As the ML classifier accounts for the variability of classes by using the mean vector and covariance matrix, it demands a sufficient number of training pixels to precisely calculate the moments and covariance [
20]. A set of high quality training samples will provide an accurate estimate of the mean vector and the covariance matrix. This is achieved when the training samples only include the landcover class (minimum noise in the data) and the population of training samples are sufficient to sample the full spectral distribution observed in the landcover class. When the training samples are not high quality (not representing spectral variation for a class) or limited in number, the ML classifier will perform poorly due to inaccurate calculation of moments and covariance. The ML classifier is among the most popular and common classifiers used for satellite imagery classification due to the well-founded theory behind it and its feasibility in practice [
20].
3.5. Classification Approach and Accuracy Measurements
The classification accuracy is evaluated across all different datasets and spectral content for both satellite and aerial imageries. For training and validation datasets, samples for each class are increased from 50 to 100, 500, 2000, and 4000 to evaluate classifier performance across different sample sizes. 80% of the samples are allocated for training and the remaining 20% are for validation using a 5-fold cross-validation technique. Five-fold cross validation is an iterative process in which the complete dataset is first split into five subsets of equal size; then in each iteration, one subset is withheld and the maximum likelihood classifier is fit to the other four subsets (training set) using the chosen spectral bands. The performance measures are calculated on the held-out subset (validation). This is repeated five times so that each subset is held out for validation exactly once. The validation dataset is always independent from the training dataset to avoid any possible biases. The effect of increasing the number of spectral bands (from 3 to 4, and 8 in satellite and from 3 to 4 in aerial imagery) across each sample size has also been investigated. Note that by stating different number of spectral bands, the authors mean using full spectrum for 8 bands, red green blue Near-Infrared channels for 4 bands, and red green blue channels for 3 bands. Therefore, there are overall 15 scenarios for the satellite imagery and 10 scenarios for aerial imagery.

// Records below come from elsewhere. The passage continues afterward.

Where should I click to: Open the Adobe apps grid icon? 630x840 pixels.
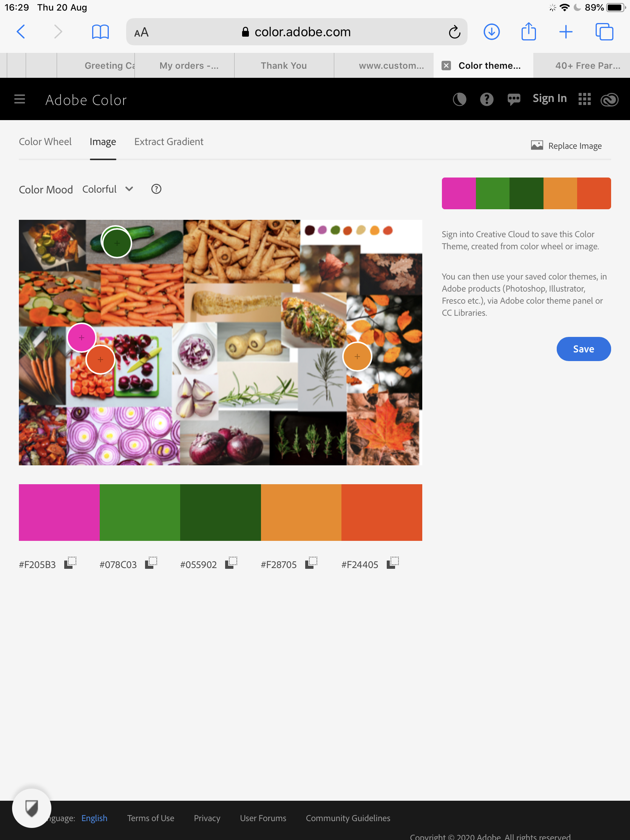(x=584, y=99)
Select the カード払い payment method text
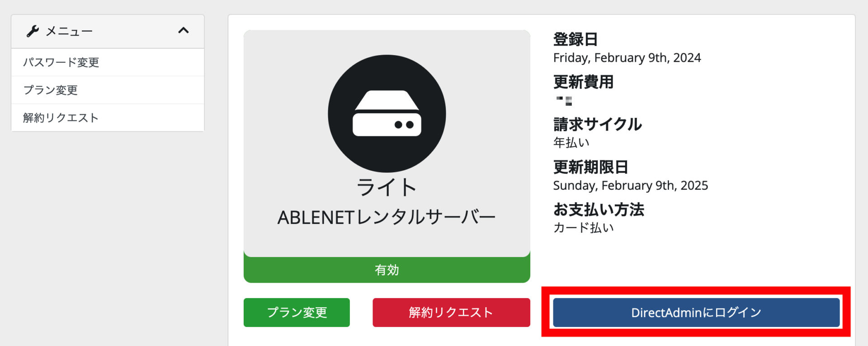868x346 pixels. pos(583,228)
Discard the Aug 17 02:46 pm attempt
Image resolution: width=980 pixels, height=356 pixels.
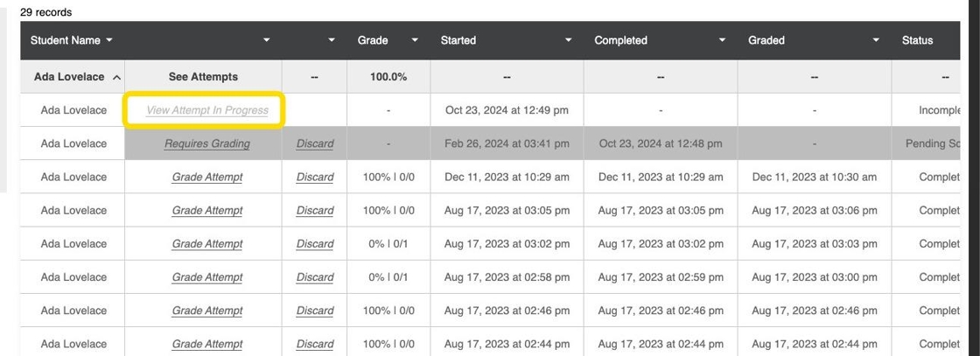(x=315, y=311)
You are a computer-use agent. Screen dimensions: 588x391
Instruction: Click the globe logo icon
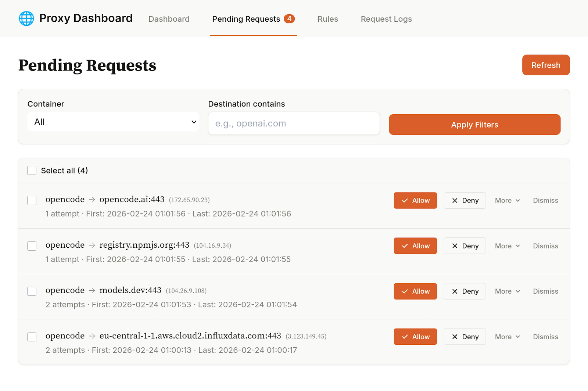tap(26, 18)
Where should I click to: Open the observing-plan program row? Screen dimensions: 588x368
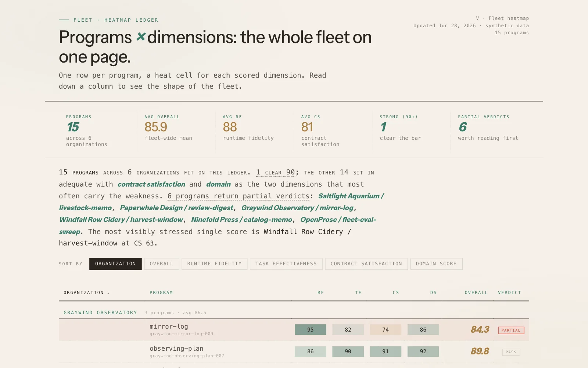tap(294, 352)
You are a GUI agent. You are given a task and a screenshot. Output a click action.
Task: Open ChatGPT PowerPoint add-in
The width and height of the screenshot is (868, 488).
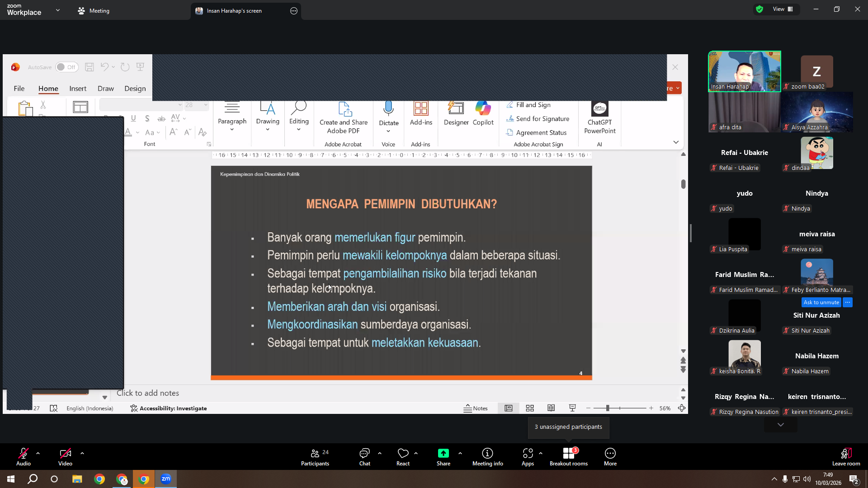point(600,118)
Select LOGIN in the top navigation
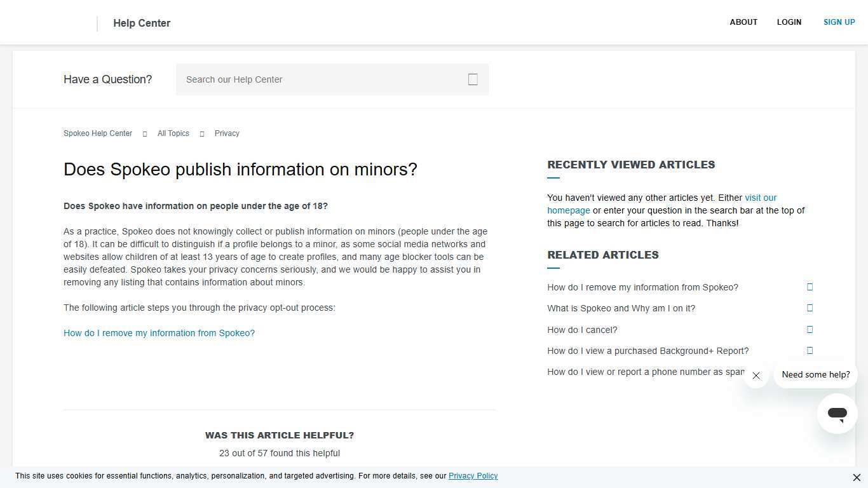The width and height of the screenshot is (868, 488). [x=789, y=22]
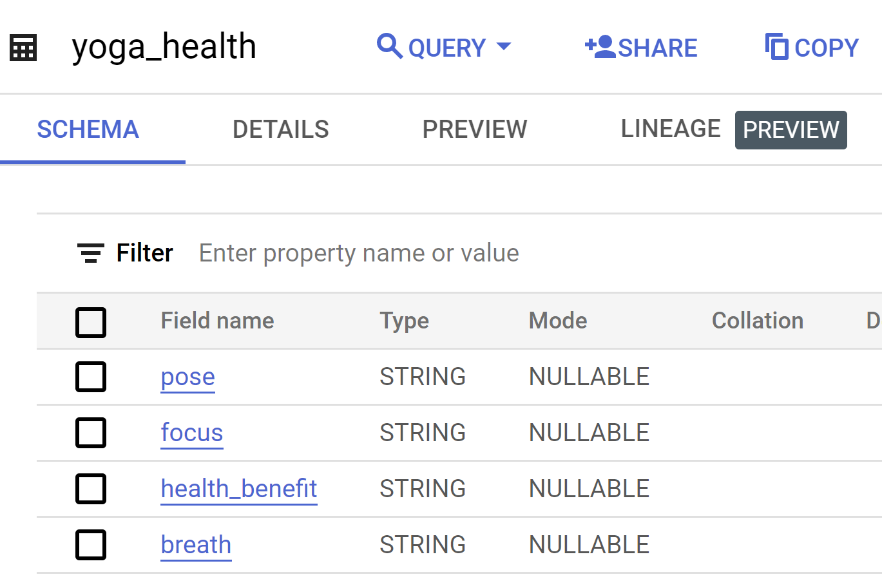Switch to the Details tab
This screenshot has width=882, height=588.
tap(280, 129)
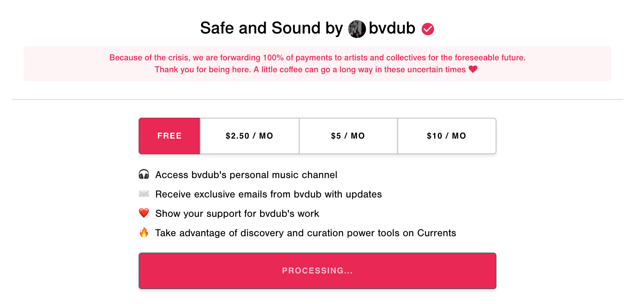Select the $5 / MO plan
This screenshot has height=304, width=644.
348,136
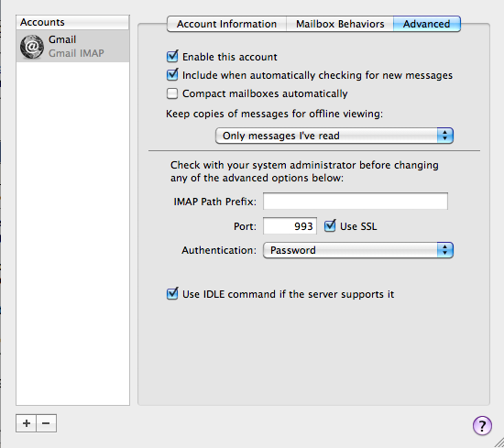Remove account with the minus button
The height and width of the screenshot is (448, 504).
click(47, 423)
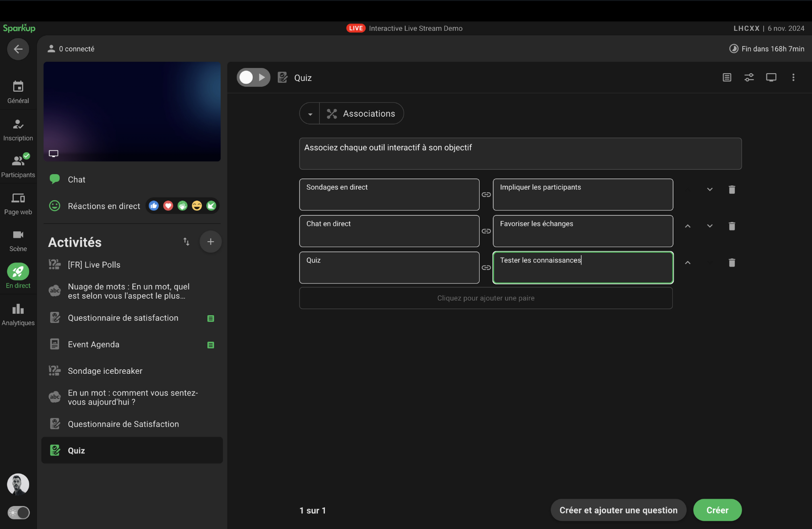812x529 pixels.
Task: Click the heart reaction emoji
Action: click(x=168, y=206)
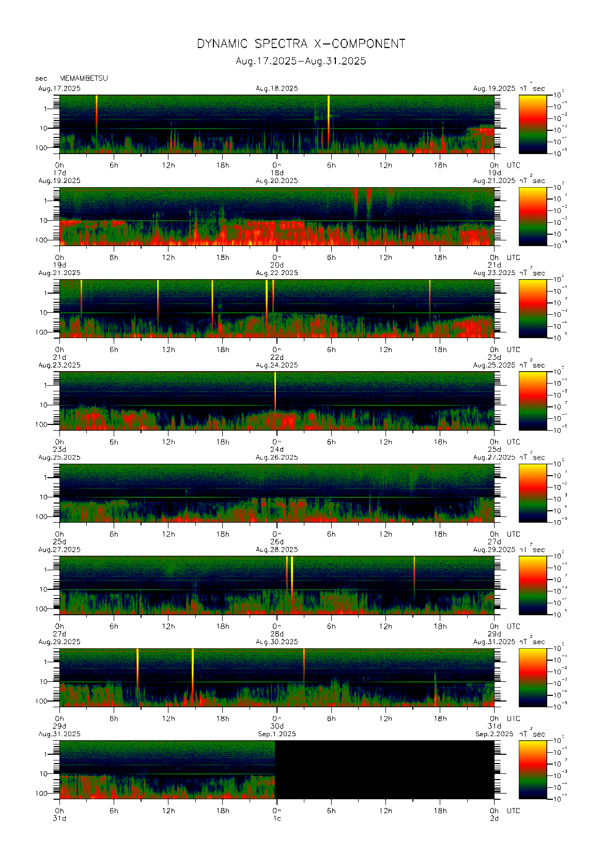The width and height of the screenshot is (602, 868).
Task: Pick the fourth spectrogram's color bar
Action: 532,401
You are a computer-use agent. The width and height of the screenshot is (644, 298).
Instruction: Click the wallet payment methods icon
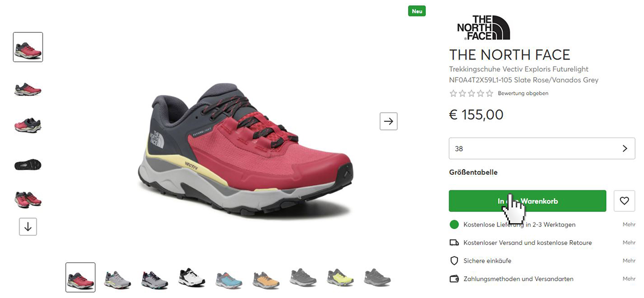click(x=454, y=279)
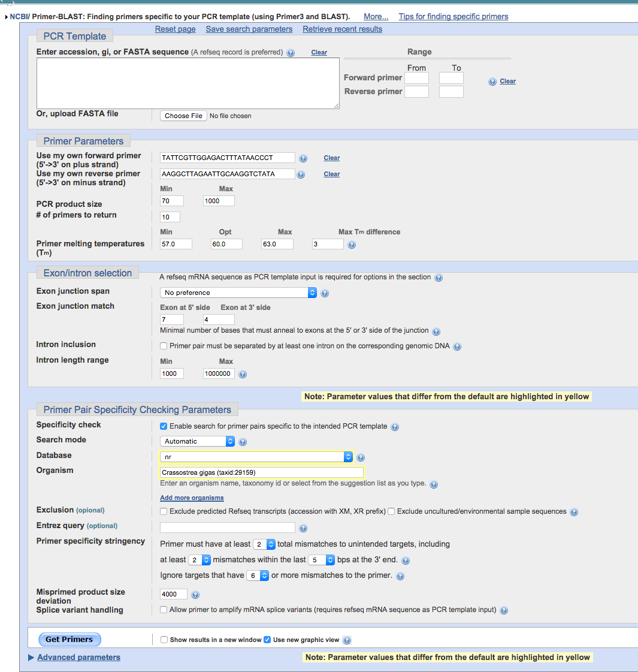Open Save search parameters link

point(249,29)
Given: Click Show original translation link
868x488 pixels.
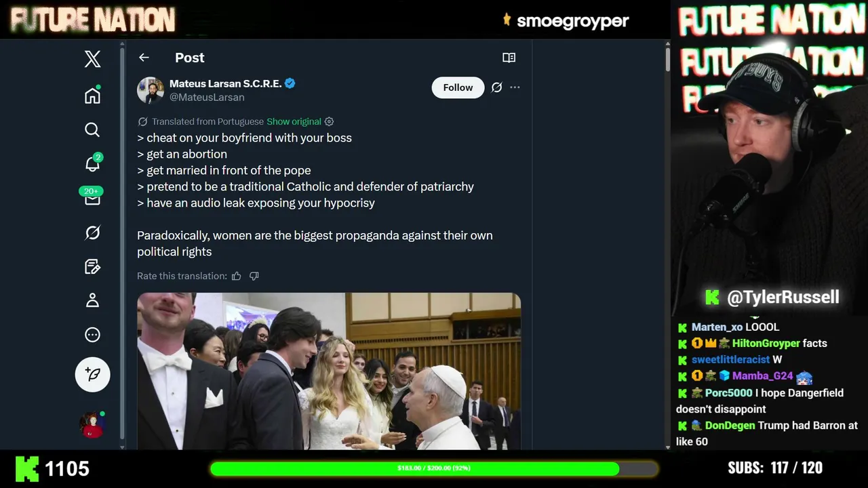Looking at the screenshot, I should 294,121.
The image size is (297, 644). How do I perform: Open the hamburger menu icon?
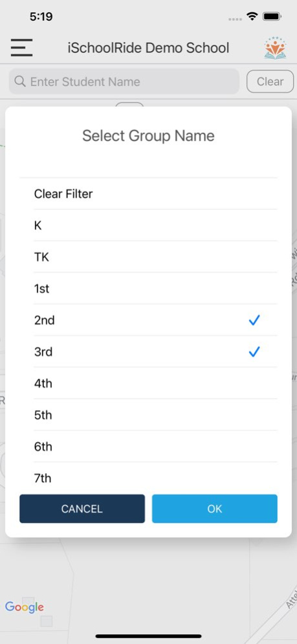coord(21,48)
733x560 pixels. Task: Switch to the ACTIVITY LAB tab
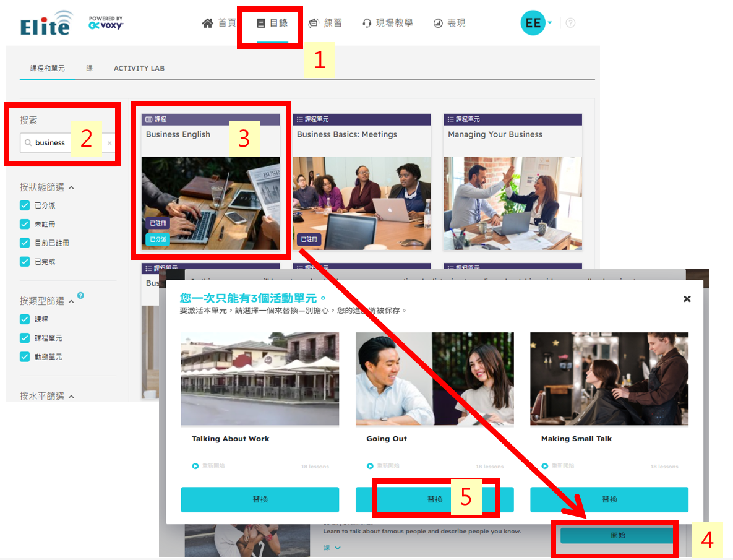pos(139,68)
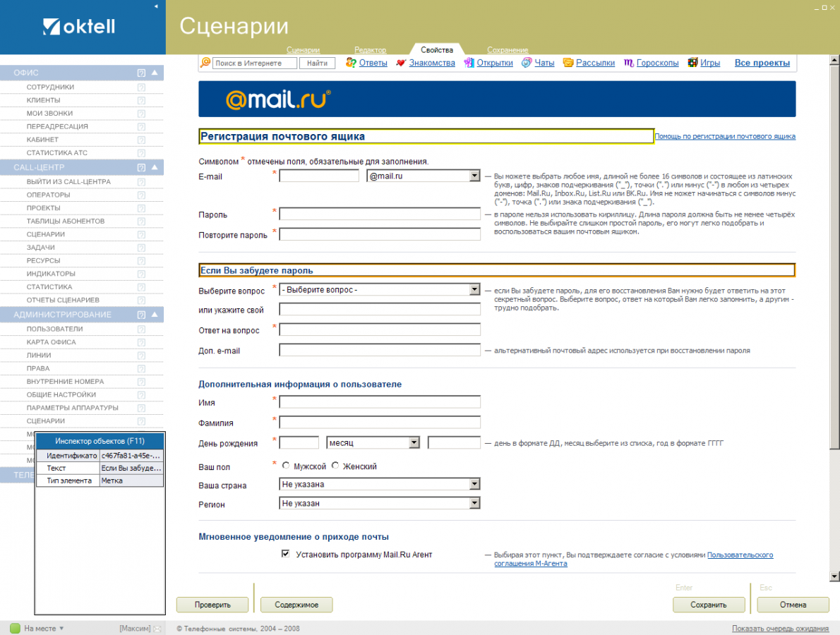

As explained previously, for measuring the accuracy of the classifier in each case, the training data is used to train the classifier and then a confusion matrix is generated for that classifier against the validation data. A confusion matrix is a table that summarizes the performance of a classifier by presenting the number of ground truth pixels for each class and how they have been classified by the classifier. There are three important accuracy measurements that can be calculated from a confusion matrix: 1—overall accuracy, 2—producer’s accuracy, and 3—user’s accuracy. Overall accuracy is calculated as the ratio of the total number of correctly classified pixels to the total number of the test pixels. The overall accuracy is an average value for the whole classification method and does not reveal the performance of the method for each class. Producer’s and user’s accuracies are defined for each of the classes. The producer’s accuracy corresponds to error of omission (exclusion) and shows how many of the pixels on the classified image are labeled correctly for a given class in the reference data. Producer’s accuracy is calculated as:
User’s accuracy corresponds to the error of commission (inclusion) and shows how many pixels on classified image are correctly classified. User’s accuracy is calculated as:
In addition, the classified map is compared with ground truth to enable the readers to visually evaluate the classification performance as well.
5. Conclusions
In this study, satellite and aerial imageries as remote sensing data have been used to detect the liquefaction on the ground after the 21 February, 2011 Christchurch earthquake. To this end, a maximum likelihood (ML) classifier was used to perform a pixel-based 5-fold cross-validation classification across a variety of training datasets and spectral bands. The objectives of the study were to find the effect of number of training pixels and the choice of spectral bands across VHR satellite and aerial imageries on the final accuracy of the classifier. Furthermore, building footprints, as a priory GIS knowledge, was utilized to increase the accuracy and reliability of the classified image. The number of training and validating pixels were increased from 50 to 100, 500, 2000, and 4000. For satellite imagery, the classification was performed on eight (coastal blue, blue, green, yellow, red, red Edge, NIR1 and 2), four (RGB + NIR), and three (RGB) spectral bands and for aerial imagery on four (RGB + NIR) and three (RGB) spectral bands. To identify liquefaction surface effects, we selected two different landcover modes, one for wet liquefaction and one for dry liquefaction because their spectral characteristics were different.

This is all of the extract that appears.